Reactivation of the X-linked Nexmif Gene Corrects Mosaic NEXMIF Deficiency in Heterozygous Female Mice

We have previously demonstrated that heterozygous (HET) female mice lacking one copy of the X-linked gene Nexmif display autistic-like phenotypes, memory impairments, and deficits in synapse and neuron morphology. Due to random X Chromosome Inactivation (XCI), the HET mouse brain contains two populations of neurons: NEXMIF-expressing cells (wildtype, WT) and NEXMIF-lacking cells (knockout, KO). Interestingly, because KO cells contain a normal WT copy of Nexmif on the inactivated X chromosome (Xi), we wondered whether the silenced Xi- Nexmif could be reactivated to restore NEXMIF expression in neurons as a strategy to correct this mosaic deficiency in HET mice. To this end, we first tested pharmacological inhibition of XCI maintenance and found that intracortical administration of the DNA methylation inhibitor 5-aza-2’-deoxycytidine combined with resveratrol (Aza+Resveratrol) increased NEXMIF expression in HET mice. Using a gene-specific approach, we developed a NEXMIF -targeted CRISPR activation (CRISPRa) system and found that it selectively increases NEXMIF transcription in human female cells and in vivo in WT female mice with minimal off-target effects.

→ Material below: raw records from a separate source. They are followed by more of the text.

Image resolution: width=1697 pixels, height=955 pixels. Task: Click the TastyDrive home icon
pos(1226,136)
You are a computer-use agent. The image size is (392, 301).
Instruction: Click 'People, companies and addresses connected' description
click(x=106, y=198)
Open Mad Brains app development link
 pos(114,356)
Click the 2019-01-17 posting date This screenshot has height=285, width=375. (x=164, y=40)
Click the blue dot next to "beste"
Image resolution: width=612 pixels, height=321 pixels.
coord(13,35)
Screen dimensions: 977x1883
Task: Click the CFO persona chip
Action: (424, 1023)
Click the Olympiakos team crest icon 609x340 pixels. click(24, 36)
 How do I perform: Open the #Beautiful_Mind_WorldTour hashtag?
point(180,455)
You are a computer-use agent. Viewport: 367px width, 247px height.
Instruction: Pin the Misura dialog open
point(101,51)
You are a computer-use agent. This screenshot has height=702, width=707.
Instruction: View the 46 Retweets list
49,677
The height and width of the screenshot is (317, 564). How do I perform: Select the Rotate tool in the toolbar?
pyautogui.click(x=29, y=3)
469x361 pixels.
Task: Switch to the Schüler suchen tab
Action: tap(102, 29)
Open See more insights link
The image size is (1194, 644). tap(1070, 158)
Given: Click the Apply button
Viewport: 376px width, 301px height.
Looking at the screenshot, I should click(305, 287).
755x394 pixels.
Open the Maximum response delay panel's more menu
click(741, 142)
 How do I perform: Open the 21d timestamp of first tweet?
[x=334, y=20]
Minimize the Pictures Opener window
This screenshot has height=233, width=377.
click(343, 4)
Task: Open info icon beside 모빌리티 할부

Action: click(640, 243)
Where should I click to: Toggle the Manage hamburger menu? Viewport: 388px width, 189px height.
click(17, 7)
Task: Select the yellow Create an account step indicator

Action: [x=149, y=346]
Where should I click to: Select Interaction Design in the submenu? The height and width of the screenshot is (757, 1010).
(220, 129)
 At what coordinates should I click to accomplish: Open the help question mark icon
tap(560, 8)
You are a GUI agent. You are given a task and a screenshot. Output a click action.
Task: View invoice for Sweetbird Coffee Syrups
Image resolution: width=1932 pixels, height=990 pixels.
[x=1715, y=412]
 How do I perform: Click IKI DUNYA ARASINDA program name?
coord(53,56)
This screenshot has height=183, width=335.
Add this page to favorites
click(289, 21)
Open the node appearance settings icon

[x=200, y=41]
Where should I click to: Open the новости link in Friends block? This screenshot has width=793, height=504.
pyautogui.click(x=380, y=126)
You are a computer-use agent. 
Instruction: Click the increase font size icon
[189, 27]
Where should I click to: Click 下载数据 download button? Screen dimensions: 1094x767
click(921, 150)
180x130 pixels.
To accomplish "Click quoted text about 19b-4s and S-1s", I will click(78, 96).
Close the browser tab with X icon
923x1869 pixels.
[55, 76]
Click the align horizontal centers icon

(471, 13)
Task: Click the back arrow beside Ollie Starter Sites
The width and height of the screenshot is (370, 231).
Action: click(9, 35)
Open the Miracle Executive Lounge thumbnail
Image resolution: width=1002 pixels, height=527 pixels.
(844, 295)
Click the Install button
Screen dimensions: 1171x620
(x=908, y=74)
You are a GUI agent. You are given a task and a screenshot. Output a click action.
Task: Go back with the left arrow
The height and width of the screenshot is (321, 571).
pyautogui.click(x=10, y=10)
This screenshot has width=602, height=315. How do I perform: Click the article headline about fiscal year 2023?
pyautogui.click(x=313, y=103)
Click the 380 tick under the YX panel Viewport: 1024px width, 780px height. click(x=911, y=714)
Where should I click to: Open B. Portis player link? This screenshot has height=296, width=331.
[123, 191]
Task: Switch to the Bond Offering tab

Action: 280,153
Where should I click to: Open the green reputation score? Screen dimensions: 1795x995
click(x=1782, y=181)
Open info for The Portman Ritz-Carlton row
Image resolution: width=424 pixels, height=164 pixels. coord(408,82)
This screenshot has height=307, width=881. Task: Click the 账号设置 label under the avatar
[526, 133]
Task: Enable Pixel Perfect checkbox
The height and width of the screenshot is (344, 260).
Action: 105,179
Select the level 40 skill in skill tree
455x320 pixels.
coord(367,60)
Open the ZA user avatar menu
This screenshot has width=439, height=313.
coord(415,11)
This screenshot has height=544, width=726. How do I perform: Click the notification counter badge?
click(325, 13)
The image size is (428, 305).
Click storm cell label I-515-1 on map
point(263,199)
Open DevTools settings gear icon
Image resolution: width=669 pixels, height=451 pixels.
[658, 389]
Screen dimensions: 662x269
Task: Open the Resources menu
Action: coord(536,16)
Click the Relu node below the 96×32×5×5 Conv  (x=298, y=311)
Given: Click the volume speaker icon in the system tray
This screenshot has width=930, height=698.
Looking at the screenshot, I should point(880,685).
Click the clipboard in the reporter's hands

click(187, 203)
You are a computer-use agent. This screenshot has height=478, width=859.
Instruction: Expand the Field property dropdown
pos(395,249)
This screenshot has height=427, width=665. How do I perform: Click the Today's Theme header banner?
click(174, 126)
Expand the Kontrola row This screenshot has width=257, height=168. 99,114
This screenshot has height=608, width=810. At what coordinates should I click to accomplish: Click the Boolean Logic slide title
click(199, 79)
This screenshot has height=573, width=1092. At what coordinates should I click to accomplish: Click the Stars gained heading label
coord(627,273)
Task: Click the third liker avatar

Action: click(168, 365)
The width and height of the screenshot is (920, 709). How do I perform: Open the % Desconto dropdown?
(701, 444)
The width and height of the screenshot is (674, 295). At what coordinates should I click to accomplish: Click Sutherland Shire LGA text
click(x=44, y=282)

Importantly, CRISPRa restored NEXMIF expression in the KO neurons of HET primary cultures, effectively correcting XCI-driven mosaicism. These findings demonstrate that pharmacological- and especially CRISPRa-mediated reactivation of the Xi may serve as a strategy for the reversal of neuronal and behavioral impairments in Nexmif HET conditions.